Bank of Canada should raise rates in late 2013: IMF
By Claire Sibonney
TORONTO (Reuters) - Canada's economy should start ramping up in the second half of next year following a couple years of sluggish growth, allowing the Bank of Canada to resume raising interest rates by the end of 2013, the International Monetary Fund said on Wednesday.
In a report that warned about the threat to the Canadian economy from the U.S. "fiscal cliff," a worsening euro zone debt crisis, and high levels of household debt, the multinational agency said real economic growth likely slowed to 2 percent this year. It expects growth of just 1.8 percent in 2013.
But it said the economy will start accelerating part way through next year, paving the way for growth of 2.25 percent in 2014. The IMF's World Economic Outlook in October had forecast Canadian real GDP growth of 1.9 percent in 2012 and 2 percent in 2013.

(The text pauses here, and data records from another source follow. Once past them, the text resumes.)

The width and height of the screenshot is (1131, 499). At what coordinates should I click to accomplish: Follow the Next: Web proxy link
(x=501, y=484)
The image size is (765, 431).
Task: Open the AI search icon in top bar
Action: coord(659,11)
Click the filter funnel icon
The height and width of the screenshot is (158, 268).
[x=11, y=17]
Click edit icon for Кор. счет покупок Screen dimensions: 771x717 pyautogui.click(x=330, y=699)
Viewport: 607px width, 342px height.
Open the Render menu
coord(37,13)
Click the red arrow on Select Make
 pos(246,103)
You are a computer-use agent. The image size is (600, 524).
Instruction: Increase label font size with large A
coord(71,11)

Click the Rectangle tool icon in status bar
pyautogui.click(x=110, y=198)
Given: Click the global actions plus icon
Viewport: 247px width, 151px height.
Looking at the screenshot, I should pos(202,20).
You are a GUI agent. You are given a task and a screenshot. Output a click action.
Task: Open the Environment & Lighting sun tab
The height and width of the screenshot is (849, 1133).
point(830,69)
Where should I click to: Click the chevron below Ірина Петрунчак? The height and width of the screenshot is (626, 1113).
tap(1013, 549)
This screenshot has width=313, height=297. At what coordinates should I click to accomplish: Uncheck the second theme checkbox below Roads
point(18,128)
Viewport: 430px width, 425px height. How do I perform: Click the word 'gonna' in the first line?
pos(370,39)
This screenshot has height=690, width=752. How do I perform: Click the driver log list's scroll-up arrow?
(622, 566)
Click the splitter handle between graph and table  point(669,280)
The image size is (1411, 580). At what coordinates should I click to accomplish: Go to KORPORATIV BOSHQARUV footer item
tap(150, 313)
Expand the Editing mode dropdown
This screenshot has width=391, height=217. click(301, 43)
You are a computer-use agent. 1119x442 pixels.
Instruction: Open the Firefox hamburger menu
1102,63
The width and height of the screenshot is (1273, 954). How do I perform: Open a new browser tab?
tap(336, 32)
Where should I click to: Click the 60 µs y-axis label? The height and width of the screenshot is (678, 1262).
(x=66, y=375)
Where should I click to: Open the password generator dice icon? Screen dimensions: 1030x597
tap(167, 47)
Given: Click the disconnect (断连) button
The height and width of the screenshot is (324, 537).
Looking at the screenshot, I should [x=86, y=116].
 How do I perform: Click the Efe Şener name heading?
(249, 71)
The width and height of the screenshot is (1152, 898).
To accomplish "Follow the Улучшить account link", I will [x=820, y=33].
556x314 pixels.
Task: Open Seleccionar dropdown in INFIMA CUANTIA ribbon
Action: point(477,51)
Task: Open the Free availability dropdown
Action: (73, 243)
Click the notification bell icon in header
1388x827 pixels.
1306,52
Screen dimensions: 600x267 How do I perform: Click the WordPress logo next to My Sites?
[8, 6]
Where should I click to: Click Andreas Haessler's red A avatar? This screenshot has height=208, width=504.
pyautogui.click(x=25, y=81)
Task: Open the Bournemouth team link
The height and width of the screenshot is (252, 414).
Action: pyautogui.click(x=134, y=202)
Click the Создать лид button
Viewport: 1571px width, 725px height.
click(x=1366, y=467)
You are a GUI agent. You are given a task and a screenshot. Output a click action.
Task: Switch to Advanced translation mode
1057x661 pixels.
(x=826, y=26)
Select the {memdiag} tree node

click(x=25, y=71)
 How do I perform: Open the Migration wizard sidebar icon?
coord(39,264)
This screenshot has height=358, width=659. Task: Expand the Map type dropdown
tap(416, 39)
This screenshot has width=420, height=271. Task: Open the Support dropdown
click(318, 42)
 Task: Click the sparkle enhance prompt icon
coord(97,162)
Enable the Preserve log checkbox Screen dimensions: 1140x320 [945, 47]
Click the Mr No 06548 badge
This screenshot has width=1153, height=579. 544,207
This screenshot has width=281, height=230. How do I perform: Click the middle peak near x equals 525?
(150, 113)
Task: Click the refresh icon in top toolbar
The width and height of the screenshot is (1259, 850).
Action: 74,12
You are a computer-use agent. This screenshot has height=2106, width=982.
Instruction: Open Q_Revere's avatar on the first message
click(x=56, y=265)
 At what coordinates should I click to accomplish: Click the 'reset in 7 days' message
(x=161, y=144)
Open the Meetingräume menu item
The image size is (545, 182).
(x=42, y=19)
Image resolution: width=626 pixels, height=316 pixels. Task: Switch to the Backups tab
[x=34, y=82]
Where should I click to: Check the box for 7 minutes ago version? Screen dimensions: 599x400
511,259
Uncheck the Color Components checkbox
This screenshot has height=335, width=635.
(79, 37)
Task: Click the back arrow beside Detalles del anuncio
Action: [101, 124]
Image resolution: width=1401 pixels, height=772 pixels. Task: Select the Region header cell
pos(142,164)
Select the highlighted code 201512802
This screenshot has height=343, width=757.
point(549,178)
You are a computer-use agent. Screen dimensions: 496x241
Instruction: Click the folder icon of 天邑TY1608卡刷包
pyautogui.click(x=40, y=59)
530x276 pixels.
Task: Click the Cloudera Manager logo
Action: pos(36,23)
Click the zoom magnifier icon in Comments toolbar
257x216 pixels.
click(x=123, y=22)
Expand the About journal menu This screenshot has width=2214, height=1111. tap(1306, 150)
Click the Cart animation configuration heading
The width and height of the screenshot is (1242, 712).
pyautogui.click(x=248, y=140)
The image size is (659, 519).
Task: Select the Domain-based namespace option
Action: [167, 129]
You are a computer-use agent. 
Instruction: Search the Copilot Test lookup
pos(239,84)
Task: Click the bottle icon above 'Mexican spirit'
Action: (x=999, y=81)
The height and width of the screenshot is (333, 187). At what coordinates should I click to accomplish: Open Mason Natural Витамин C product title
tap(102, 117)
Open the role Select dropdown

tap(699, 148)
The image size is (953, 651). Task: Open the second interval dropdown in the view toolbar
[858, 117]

"(If) a shock hits the economy, (households) already have a lot of debt and cannot smooth consumption by borrowing, cannot really borrow their way out of the crisis, and this is where Canada is right now," Roberto Cardarelli, the IMF's mission chief to Canada, said in a briefing to reporters.
"The challenge for policy in this context is to support growth, to make sure that the support to growth is not going to disappear over the next few quarters and to make sure that this gradual unwinding of excesses in the housing sector is ... gradual."
SEES C$ AS OVERVALUED
The IMF expects stronger exports and business investment to contribute to the pickup in growth in the second half of 2013, helped by more certainty in the United States, Canada's largest trading partner.
Exports have struggled because of the relatively strong Canadian dollar, which the IMF saw as 5 to 15 percent overvalued given the country's wide current account deficit <ID:L1E8MT3I4>. Continued...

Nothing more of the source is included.